On a sillonné quatre lieux en sept jours, dont Athènes, l’île de Lesbos et l’île de Chios. L’expérience a été très intense. C’était la première fois que j’allais dans un de ces camps. Les conditions y sont extrêmement dures. Le plus grand d’entre eux, Moria, se trouve à Lesbos et malheureusement, c’est aussi un des pires d’Europe. Régulièrement dénoncé, il est sanitairement et humainement difficile. Prévu pour 3000 migrants, le camp est en surpopulation chronique avec des pics à plus de 12 000 personnes. Les migrants affluent constamment et sont retenus là le temps que les procédures administratives avancent. Et ça peut prendre des années. Tout est compliqué, il faut faire la queue pour manger, se doucher, aller aux toilettes, voir un médecin, etc. De plus, l’ambiance est très tendue, il y a de la violence, des viols, des meurtres, des rixes, du racket, de la prostitution. Les humanitaires y sont confrontés à des scènes insoutenables en permanence.

Hypnose tout terrain

Nous avons donné des ateliers sur le stress aux employés de l’ONG qui en avaient besoin (traducteurs, coordinateurs et agents de sécurité). On leur a proposé des outils très concrets, qu’ils pouvaient immédiatement mettre en application, par exemple en rentrant chez eux en fin de journée, afin de pouvoir se protéger et de vivre un peu plus sereinement les choses. Pour les séances individuelles d’hypnose, grosso modo, on a fait débarquer un cabinet au milieu du camp. Les conditions sont particulières, loin de l’espace feutré auquel on est habitué. C’est parfois travailler assis sur une caisse, sous les barbelés, devant des patrouilles armées.

L’hypnose reste quelque chose de mystérieux pour certains, d’un peu sulfureux, j’étais donc curieux de voir comment les gens allaient le prendre.

Finalement, j’ai été très surpris de voir à quel point les personnes que j’ai rencontrées étaient avides du moment qu’on allait passer ensemble. Le degré de stress est impressionnant, les gens étaient prêts et avaient envie d’être soulagés. C’était une merveilleuse expérience de pouvoir vraiment aller au cœur des problèmes, sur le terrain, là où les gens travaillent.

Les maux cachés

Les humanitaires souffrent de différents types de traumas, par exemple de stress post-traumatique que l’on retrouve chez les personnes qui ont directement été exposées à un épisode violent. Il y a également ce qu’on appelle le trauma vicariant: à force d’entendre une histoire, même si on ne l’a pas vécue, elle devient la nôtre. Par ailleurs, le cas des traducteurs est particulier car, pour la plupart, ce sont d’anciens migrants. Du coup, ils revivent leur propre expérience traumatique chaque fois qu’ils sont confrontés à quelqu’un qui a vécu une épreuve similaire. Souvent, les humanitaires ont aussi un sentiment énorme d’impuissance. Ils aimeraient en faire plus, alors même qu’ils prennent toute la charge émotionnelle des autres.
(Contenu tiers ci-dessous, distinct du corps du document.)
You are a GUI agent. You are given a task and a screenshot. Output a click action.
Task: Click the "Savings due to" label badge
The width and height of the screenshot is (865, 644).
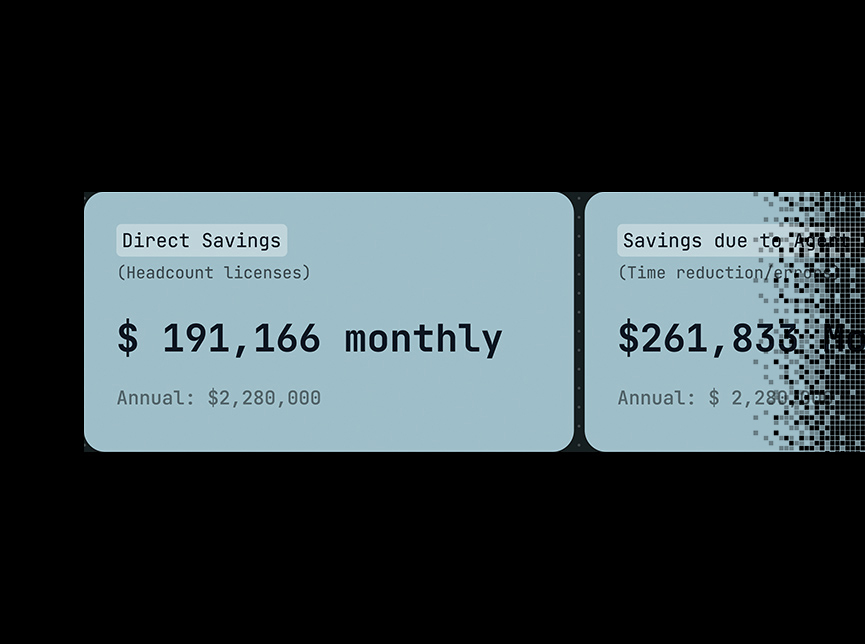click(700, 241)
J’ai reçu une jeune traductrice qui est arrivée en me disant qu’elle ne ressentait plus rien depuis des années. Elle s’est blindée contre tout ce qu’elle avait vécu en construisant un mur autour d’elle. Depuis, elle avait des plaques rouges sur le corps. L’induction a été très rapide et elle a passé une heure à pleurer, ce qu’elle n’avait pas fait depuis des années.

Au fur et à mesure que ses larmes coulaient, ses plaques disparaissaient. Elle est repartie avec un énorme sourire et en me disant qu’elle se sentait libérée.

Notre travail est donc d’accueillir les émotions et d’accompagner les gens à travers elles. On peut vraiment soulager quelqu’un quasi immédiatement, car l’hypnose est une thérapie brève. Les gens déposent un énorme bagage, un poids constitué dans un contexte violent et vécu dans l’urgence.

Bien sûr, on aimerait réitérer l’expérience et même pouvoir l’ouvrir à d’autres environnements. Nous avons lancé notre association et nous travaillons sur une levée de fonds auprès d’institutions et d’entreprises afin de pouvoir repartir.